Pemerintahan sipil didirikan oleh Presiden McKinley pada tanggal 11 Juni, 1901 dan dianggap sebagai permulaan tumbuhnya sistem hukum di Filipina. Kongres meratifikasi usaha ini pada tahun 1902. Kekuasaan yudisial terdapat pada Mahkamah Agung, pengadilan tingkat pertama, hakim pada pengadilan perdamaian, dan pengadilan lainnya yang didirikan menyusul. Mahkamah Agung Amerika Serikat memiliki yurisdiksi atas pengajuan banding pada segala tindakan, perkara, dan perkara dimana konstitusi, statuta, perjanjian, jabatan, hak, atau hak istimewa Amerika Serikat terlibat di dalamnya, atau jika nilai dari perselisihan tersebut melebihi $25.000.

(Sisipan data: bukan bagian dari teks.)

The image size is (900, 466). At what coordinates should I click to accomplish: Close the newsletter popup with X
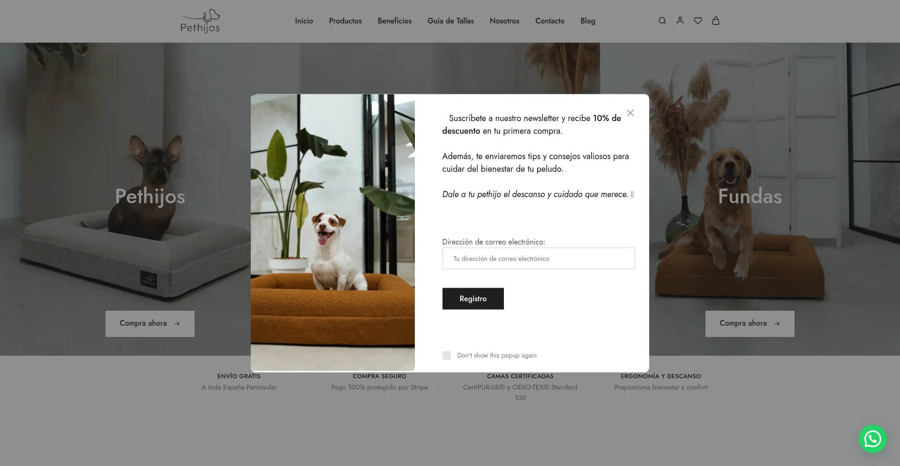(x=630, y=113)
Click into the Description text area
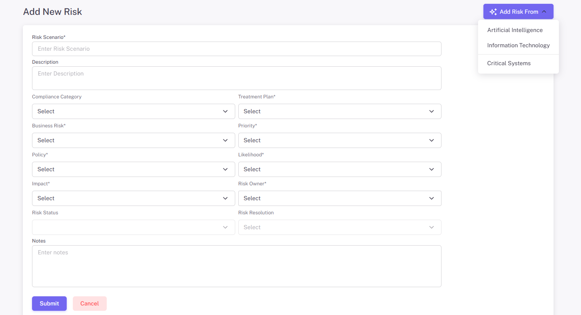 pos(236,78)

Mahkamah Agung terdiri dari seorang kepala hakim dan enam assisten hakim. Mahkamah Agung merupakan lembaga tertinggi, namun lima hakim mewakili quorum. Hakim-hakim yang ditunjuk pihak Amerika mendominasi dalam keanggotaan Mahkamah Agung Filipina. Dari tahun 1901 sampai 1925, terdapat dua puluh orang Amerika yang ditunjuk untuk bertugas di pengadilan tinggi, sedangkan hanya sebelas orang Filipina yang ditunjuk pada periode yang sama (ibid, 4). Pada tahun 1993, kewarganegaraan Filipina menjadi salah satu syarat bertugas dalam pengadilan sehingga membatasi jumlah orang Amerika yang bertugas di pengadilan.

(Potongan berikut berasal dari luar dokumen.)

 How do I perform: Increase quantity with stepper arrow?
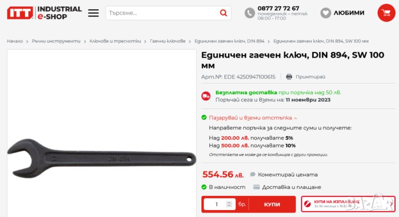pyautogui.click(x=229, y=203)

Mahkamah Agung aslinya memiliki yurisdiksi untuk mengeluarkan writs of mandamus, certiorari (dokumen tertulis agar perkara yang dicantum ditinjau kembali), prohibition (surat perintah pengadilan atasan agar mengehntikan siding perkara yang tengah dilakukan), habeas corpus(surat perintah untuk mengusut perkara salah tuduh), dan quo warranto (surat kuasa berbuat), sekaligus dapat memutuskan berbagai perselisihan lain yang berkaitan dengan hukum. Pengadilan memiliki yurisdiksi atas pengajuan banding pada semua pengadilan di tingkat bawah dan kantor pengadilan dimana yurisdiksinya berlaku.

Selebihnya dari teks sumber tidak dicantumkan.